第1回モビリティ委員会が行なわれた経団連会館

第1回モビリティ委員会

 9月22日、経団連(日本経済団体連合会)に新たに設けられたモビリティ委員会の第1回会合が行なわれた。モビリティ委員会は、モビリティ産業の国際競争力強化を図るために設けられたもので、カーボンニュートラル(CN)の実現、自動運転等のデジタル化といった課題への対応などを視野に入れている。自工会(日本自動車工業会)など自動車業界関係団体とも連携して取り組んでいくと発表されていた。

 このモビリティ委員会には、3人の委員長を設置。経団連会長でもある十倉雅和委員長(住友化学会長)、自工会会長でもある豊田章男委員長(トヨタ自動車社長)、部工会(日本自動車部品工業会)会長でもある有馬浩二委員長(デンソー社長)の3人と委員会加盟約200社でモビリティ産業の競争力強化を検討していく。

 第1回の会合終了後、豊田章男委員長、有馬浩二委員長、久保田政一経団連副会長兼事務総長が取材に応じた。

 久保田副会長によれば経団連にモビリティ委員会が作られた背景として、経団連の「競争力強化」というビジョンと自動車関連団体の見ている方向が一致したことが大きいという。実際、豊田委員長によれば経団連会長でもある十倉委員長、有馬委員長と臨んだ第1回会合においても、方向性を同じくできた感はあるという。

 第1回会合では、日本における自動車産業のこれまでの実績、日本におけるモビリティ産業のこれからの発展、成長の実現に向けて必要なことが確認されたほか、今後のカーボンニュートラル達成へ向けての方向性のアンケートなども実施。モビリティ委員会加盟各社の認識などが共有された。

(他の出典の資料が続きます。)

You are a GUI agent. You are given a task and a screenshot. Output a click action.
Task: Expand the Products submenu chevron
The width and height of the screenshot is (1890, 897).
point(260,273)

 自動車産業の日本経済・社会への貢献度は、試算によると規模は60兆円(GDPの約1割)、雇用は約550万人(全産業の1割)、輸出・外貨獲得は約15兆円(資源輸入16兆円をまかなう)、納税は約15兆円(税収の15%)、経済波及効果は約2.5倍(全産業トップ)になる。日本経済が輸出に支えられているのは多くの人が実感として持っているところで、電気製品や半導体輸出などが地盤沈下した現状、自動車産業の比重も必然的に高まっている。

 特に乗用車などコンシューマ産業でもあり、商業車などプロシューマ産業でもある自動車産業は面的な広がりも大きく、経済への波及効果が大きいのも特徴となる。

 豊田委員長はその点を強調。自工会会長としてこれまで発言してきたことでもあるが、自身が水素カローラのモータースポーツ参戦などでカーボンニュートラルの可能性に率先して取り組んだことで、仲間が増えたのが直接的ではないものの、経団連におけるモビリティ委員会の設立にもつながっているという。

 スーパー耐久の参戦を通じて、川崎重工業と水素活用について仲間作りができ、発電プラントなどを建設する大林組などの顔も見えた。また、カーボンニュートラルにおいてはエネルギー産業も大きな要素となるが、スーパー耐久シリーズのスポンサーにはエネオスが加わったりもしている。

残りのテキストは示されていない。